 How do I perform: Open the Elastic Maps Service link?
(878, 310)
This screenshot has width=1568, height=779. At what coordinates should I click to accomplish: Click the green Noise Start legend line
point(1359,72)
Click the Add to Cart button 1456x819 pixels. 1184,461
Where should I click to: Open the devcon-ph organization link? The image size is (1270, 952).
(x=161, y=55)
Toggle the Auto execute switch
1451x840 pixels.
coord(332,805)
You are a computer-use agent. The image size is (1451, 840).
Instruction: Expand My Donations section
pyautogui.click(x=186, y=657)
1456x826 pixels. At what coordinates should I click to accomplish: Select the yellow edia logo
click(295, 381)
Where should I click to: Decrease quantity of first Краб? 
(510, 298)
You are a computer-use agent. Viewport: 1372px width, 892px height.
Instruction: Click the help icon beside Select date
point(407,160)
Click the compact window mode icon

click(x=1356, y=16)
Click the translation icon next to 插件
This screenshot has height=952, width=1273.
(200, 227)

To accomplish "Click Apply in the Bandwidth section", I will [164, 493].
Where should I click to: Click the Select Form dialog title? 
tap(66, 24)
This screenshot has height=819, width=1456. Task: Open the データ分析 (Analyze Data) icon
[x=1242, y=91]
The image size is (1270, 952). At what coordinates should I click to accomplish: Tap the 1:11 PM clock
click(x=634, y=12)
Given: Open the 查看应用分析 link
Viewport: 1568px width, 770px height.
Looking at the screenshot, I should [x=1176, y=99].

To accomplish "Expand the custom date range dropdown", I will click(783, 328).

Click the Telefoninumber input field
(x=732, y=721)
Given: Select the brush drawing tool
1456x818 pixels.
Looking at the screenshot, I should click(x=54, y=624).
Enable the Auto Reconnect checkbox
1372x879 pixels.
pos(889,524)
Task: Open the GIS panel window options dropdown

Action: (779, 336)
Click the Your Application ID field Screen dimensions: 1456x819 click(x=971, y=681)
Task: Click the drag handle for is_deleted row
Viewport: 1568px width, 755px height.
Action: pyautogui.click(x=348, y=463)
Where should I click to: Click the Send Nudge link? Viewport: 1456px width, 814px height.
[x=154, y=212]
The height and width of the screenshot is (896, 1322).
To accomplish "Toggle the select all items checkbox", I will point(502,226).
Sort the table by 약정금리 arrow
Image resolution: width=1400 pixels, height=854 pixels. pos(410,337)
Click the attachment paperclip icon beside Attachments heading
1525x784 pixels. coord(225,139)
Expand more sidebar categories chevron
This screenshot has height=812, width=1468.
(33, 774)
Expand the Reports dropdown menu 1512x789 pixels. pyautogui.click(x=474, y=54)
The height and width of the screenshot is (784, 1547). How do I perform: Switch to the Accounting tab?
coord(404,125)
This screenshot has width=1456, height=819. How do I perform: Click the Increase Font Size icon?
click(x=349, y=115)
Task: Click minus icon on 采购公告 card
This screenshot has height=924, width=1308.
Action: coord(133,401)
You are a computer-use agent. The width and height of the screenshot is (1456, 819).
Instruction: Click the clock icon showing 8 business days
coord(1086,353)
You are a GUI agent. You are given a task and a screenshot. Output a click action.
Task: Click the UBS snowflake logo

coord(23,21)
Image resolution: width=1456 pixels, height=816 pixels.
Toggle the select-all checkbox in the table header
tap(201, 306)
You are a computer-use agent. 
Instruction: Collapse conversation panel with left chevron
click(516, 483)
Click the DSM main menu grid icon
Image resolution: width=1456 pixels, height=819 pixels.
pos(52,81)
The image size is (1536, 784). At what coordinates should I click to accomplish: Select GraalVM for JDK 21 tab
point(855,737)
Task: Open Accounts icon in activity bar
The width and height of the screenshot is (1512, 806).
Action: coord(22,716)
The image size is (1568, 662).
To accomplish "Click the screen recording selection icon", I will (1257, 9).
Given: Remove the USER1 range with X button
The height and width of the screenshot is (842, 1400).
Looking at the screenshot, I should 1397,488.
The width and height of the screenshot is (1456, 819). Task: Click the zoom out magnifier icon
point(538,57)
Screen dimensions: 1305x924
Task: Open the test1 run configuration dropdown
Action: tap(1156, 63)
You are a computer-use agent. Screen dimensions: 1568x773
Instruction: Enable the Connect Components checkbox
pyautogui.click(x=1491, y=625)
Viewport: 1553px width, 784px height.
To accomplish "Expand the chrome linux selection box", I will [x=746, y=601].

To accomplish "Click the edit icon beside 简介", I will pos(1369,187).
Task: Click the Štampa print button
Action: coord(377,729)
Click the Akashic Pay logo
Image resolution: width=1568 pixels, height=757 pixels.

━━━━━━━━━━

Return each line of the listing that holds the word "computer".

You are a computer-use agent. The image size is (1451, 840).
You are a computer-use agent. Viewport: 1372px width, 892px height.
You are a computer-use agent. The width and height of the screenshot is (1456, 819).
You are a computer-use agent. 
You are a computer-use agent. Screen dimensions: 1568x773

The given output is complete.